Le football africain vient de vivre un tournant aussi spectaculaire que controversé. À la suite d’une décision rendue le 17 mars 2026, le Jury d’Appel de la Confédération Africaine de Football a statué en faveur de la Fédération Royale Marocaine de Football dans le litige l’opposant à la Fédération Sénégalaise de Football, concernant la finale de la Coupe d’Afrique des Nations 2025.
Un verdict lourd de conséquences
Dans une décision ferme, l’instance d’appel de la CAF a déclaré l’équipe nationale du Sénégal forfait pour la finale, entérinant une victoire 3-0 en faveur du Maroc. Ce verdict annule ainsi la précédente décision du Jury Disciplinaire et consacre officiellement les Lions de l’Atlas comme vainqueurs de la compétition.
Selon la CAF, le comportement de la sélection sénégalaise a enfreint les articles 82 et 84 du règlement de la CAN, justifiant une sanction maximale.
La réserve déposée par la fédération marocaine a été jugée recevable et fondée, ouvrant la voie à cette décision exceptionnelle à ce niveau de la compétition.

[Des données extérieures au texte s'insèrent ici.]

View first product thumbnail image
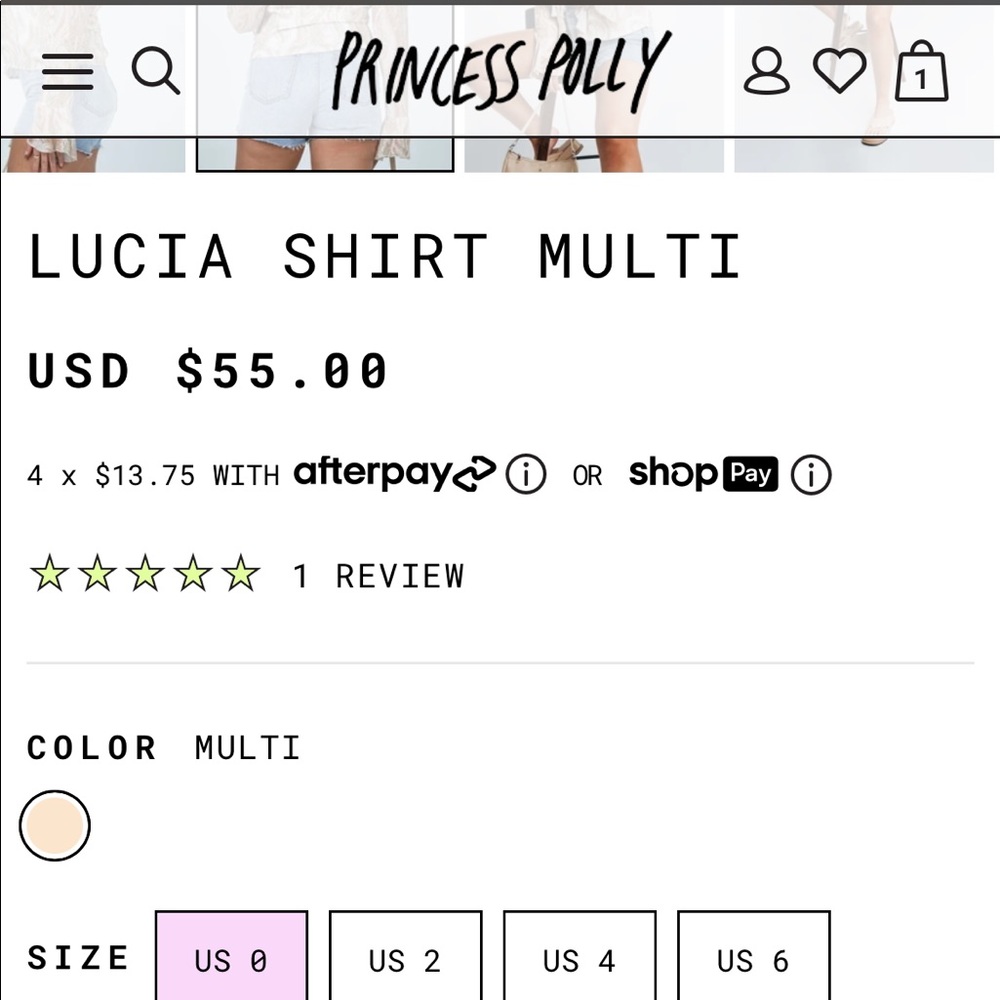 (x=93, y=88)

Une finale sous haute tension
Si les détails exacts des faits reprochés au Sénégal restent au cœur des débats, cette affaire souligne les tensions extrêmes qui ont entouré cette finale continentale. Une décision de forfait à ce stade est rarissime dans l’histoire du football africain, et elle ne manquera pas de susciter de vives réactions, tant chez les supporters que dans les sphères dirigeantes.
Sanctions et ajustements disciplinaires
Au-delà du résultat du match, plusieurs incidents survenus lors de la rencontre ont également été examinés. Le joueur marocain Ismaël Saibari a été reconnu coupable de comportement fautif. Sa sanction a toutefois été allégée : il écope désormais de deux matchs de suspension, dont un avec sursis, tandis que son amende de 100 000 dollars a été annulée.
La FRMF, bien que victorieuse sur le plan sportif, n’échappe pas aux sanctions financières. Elle est reconnue responsable de plusieurs incidents, notamment liés au comportement des ramasseurs de balles, à l’utilisation de lasers et à des interférences autour de la zone VAR. Les amendes ont été ajustées, certaines réduites, d’autres confirmées.
Une décision qui fera date
Ce jugement marque un précédent majeur dans l’histoire de la CAN. Il met en lumière la volonté de la CAF de faire respecter strictement ses règlements, même au prix de décisions radicales.
Alors que le Maroc peut désormais célébrer un sacre historique, le Sénégal se retrouve face à une situation délicate, entre contestation possible et nécessité de tirer les leçons de cet épisode.
Dans un contexte où le football africain cherche à renforcer sa crédibilité et sa gouvernance, cette affaire pourrait bien redéfinir les standards disciplinaires sur le continent.